# [SOURCE DATA]

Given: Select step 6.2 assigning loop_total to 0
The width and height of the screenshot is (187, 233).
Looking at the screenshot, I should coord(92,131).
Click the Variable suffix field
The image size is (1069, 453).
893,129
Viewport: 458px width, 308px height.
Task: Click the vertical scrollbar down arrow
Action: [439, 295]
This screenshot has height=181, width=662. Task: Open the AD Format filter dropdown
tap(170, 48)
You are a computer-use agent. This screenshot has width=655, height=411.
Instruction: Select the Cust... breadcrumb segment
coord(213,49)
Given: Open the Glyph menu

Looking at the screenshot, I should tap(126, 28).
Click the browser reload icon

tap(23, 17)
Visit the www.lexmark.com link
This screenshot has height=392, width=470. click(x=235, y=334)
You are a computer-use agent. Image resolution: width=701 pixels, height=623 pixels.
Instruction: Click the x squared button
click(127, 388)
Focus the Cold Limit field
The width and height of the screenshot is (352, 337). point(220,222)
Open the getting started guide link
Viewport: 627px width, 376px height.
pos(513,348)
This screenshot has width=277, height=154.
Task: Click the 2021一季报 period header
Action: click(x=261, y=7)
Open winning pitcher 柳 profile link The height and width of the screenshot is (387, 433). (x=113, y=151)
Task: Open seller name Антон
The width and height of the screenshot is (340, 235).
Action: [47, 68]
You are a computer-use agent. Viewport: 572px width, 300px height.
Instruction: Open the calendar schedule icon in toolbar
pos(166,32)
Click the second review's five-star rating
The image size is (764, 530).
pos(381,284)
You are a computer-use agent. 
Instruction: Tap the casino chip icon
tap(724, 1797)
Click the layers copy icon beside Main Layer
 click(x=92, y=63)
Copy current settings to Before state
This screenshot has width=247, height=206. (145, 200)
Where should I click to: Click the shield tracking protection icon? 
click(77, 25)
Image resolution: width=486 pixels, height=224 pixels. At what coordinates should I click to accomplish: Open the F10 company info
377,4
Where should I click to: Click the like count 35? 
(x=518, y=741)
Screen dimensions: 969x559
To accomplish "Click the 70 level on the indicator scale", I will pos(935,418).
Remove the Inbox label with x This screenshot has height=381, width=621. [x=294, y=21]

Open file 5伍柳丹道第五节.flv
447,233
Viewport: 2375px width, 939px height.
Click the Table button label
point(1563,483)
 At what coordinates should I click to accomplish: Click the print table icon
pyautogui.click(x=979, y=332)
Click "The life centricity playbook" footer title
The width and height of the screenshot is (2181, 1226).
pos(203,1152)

# [REQUIRED WORK]
Beginning at the top of the records above, transcribe each line exactly up to and including the line that holds "Task: Open seller name Антон".

# [SOLVED EXERCISE]
Given: Select step 6.2 assigning loop_total to 0
The width and height of the screenshot is (187, 233).
Looking at the screenshot, I should coord(92,131).
Click the Variable suffix field
The image size is (1069, 453).
893,129
Viewport: 458px width, 308px height.
Task: Click the vertical scrollbar down arrow
Action: [439, 295]
This screenshot has height=181, width=662. Task: Open the AD Format filter dropdown
tap(170, 48)
You are a computer-use agent. This screenshot has width=655, height=411.
Instruction: Select the Cust... breadcrumb segment
coord(213,49)
Given: Open the Glyph menu

Looking at the screenshot, I should tap(126, 28).
Click the browser reload icon

tap(23, 17)
Visit the www.lexmark.com link
This screenshot has height=392, width=470. click(x=235, y=334)
You are a computer-use agent. Image resolution: width=701 pixels, height=623 pixels.
Instruction: Click the x squared button
click(127, 388)
Focus the Cold Limit field
The width and height of the screenshot is (352, 337). point(220,222)
Open the getting started guide link
Viewport: 627px width, 376px height.
pos(513,348)
This screenshot has width=277, height=154.
Task: Click the 2021一季报 period header
Action: click(x=261, y=7)
Open winning pitcher 柳 profile link The height and width of the screenshot is (387, 433). (x=113, y=151)
Task: Open seller name Антон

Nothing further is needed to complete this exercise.